Task to complete: Reproduce the passage below about leaving Rome and touring San Sebastiano's catacombs in full, word for word.

Passage shown:
++++++++++

It was hard to leave Rome.
Note to self: after seeing so many beautiful life-digging Italians with beauty marks like yours you are so not ever removing yours from your face so remove that thought from the In Basket. You have a genetic thing going on in that little spot, baby.
One moment included a tour of San Sebastiano's catacombs, something I had to do. He's one of the Bible's sexy characters and allegedly this place not only was extensive, the oldest, the baddest but where his remains, and one of the actual arrows which pierced his Biblical flesh, linger.
Tour is 5 Euros (the Italians I asked are not digging the conversion and most shopkeepers counted the money out slowly, especially the seemingly endless variation of coin denominations) and we had a tour"guide"lady who spoke quickly in an Indian accent and she marched us along. At one point (being highly accustomed to the tour and the being led around from my international travel grant experiences) I lagged way behind to get a sense of the space on my own terms. I poked about, breathing the old dirt air. I looked into one of the body coves and discovered a small thin bone. Or stick. I put it into my jacket pocket and felt its moistness.
At the end of the tour there was not a mention of any arrow.

++++++++++

Records provided:

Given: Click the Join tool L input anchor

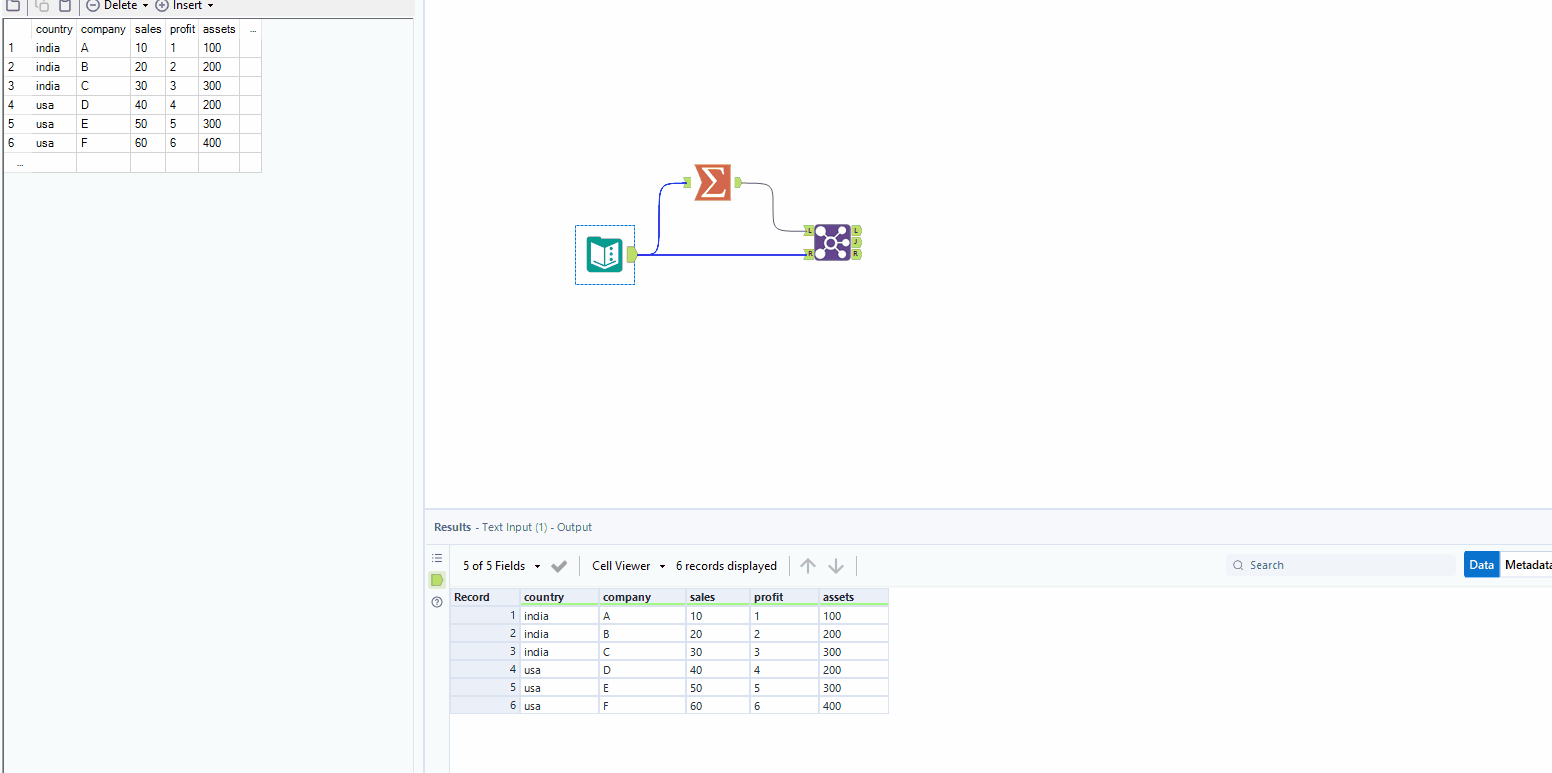Looking at the screenshot, I should click(x=807, y=230).
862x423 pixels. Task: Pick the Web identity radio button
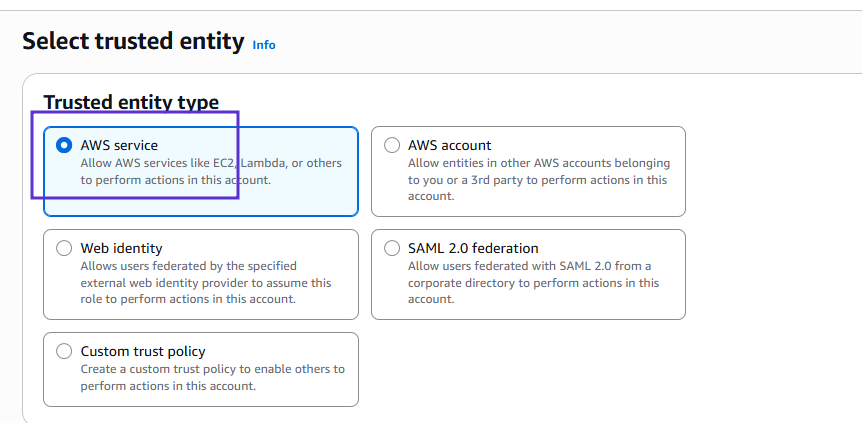click(64, 248)
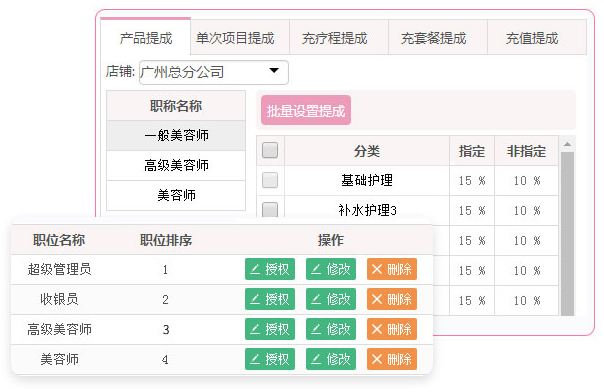Click 授权 button for 美容师 row
Image resolution: width=604 pixels, height=392 pixels.
[x=270, y=359]
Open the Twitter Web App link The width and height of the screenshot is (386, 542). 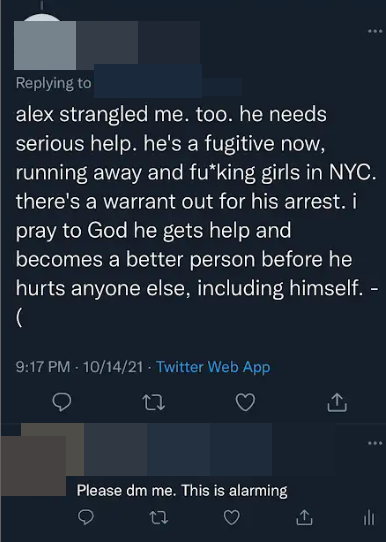pyautogui.click(x=213, y=367)
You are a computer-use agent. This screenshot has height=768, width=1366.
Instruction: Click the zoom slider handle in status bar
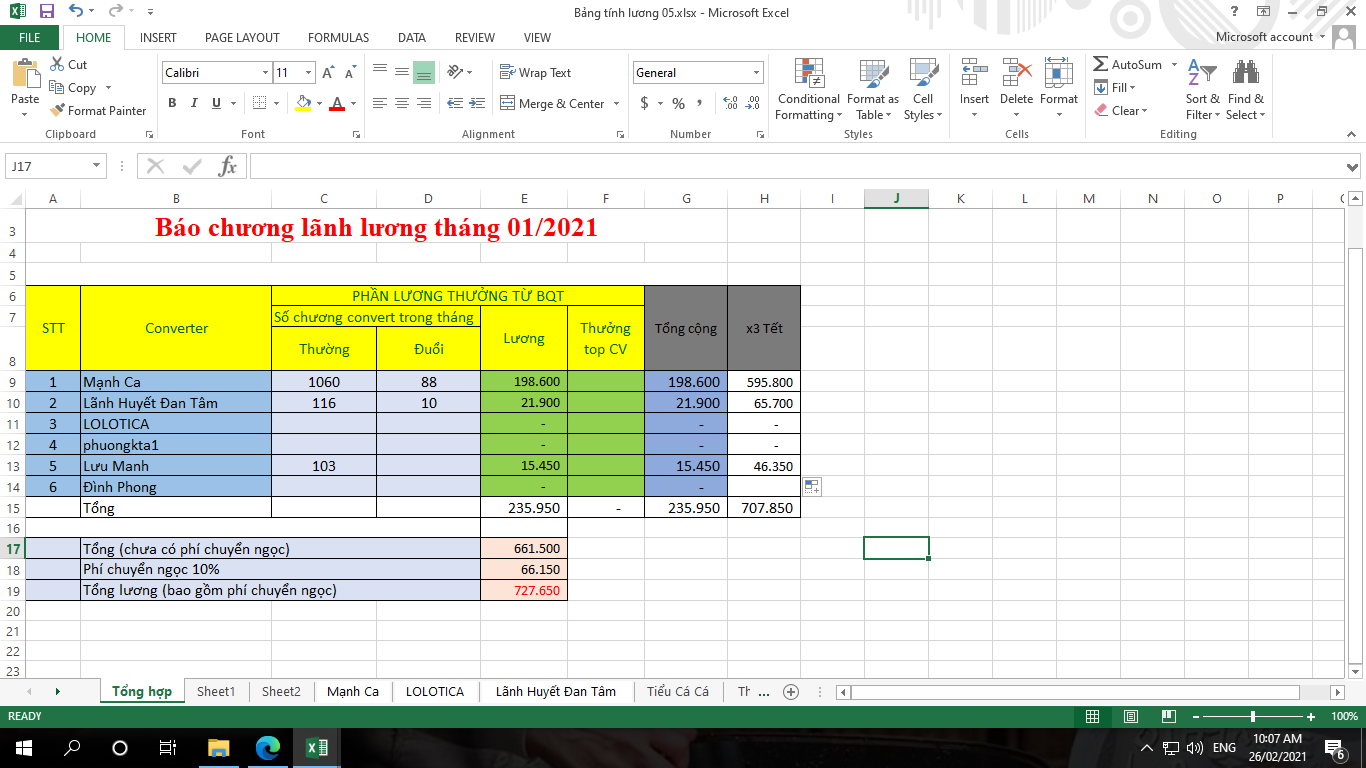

++++++++++

Written solution:
It was hard to leave Rome.
Note to self: after seeing so many beautiful life-digging Italians with beauty marks like yours you are so not ever removing yours from your face so remove that thought from the In Basket. You have a genetic thing going on in that little spot, baby.
One moment included a tour of San Sebastiano's catacombs, something I had to do. He's one of the Bible's sexy characters and allegedly this place not only was extensive, the oldest, the baddest but where his remains, and one of the actual arrows which pierced his Biblical flesh, linger.
Tour is 5 Euros (the Italians I asked are not digging the conversion and most shopkeepers counted the money out slowly, especially the seemingly endless variation of coin denominations) and we had a tour"guide"lady who spoke quickly in an Indian accent and she marched us along. At one point (being highly accustomed to the tour and the being led around from my international travel grant experiences) I lagged way behind to get a sense of the space on my own terms. I poked about, breathing the old dirt air. I looked into one of the body coves and discovered a small thin bone. Or stick. I put it into my jacket pocket and felt its moistness.
At the end of the tour there was not a mention of any arrow.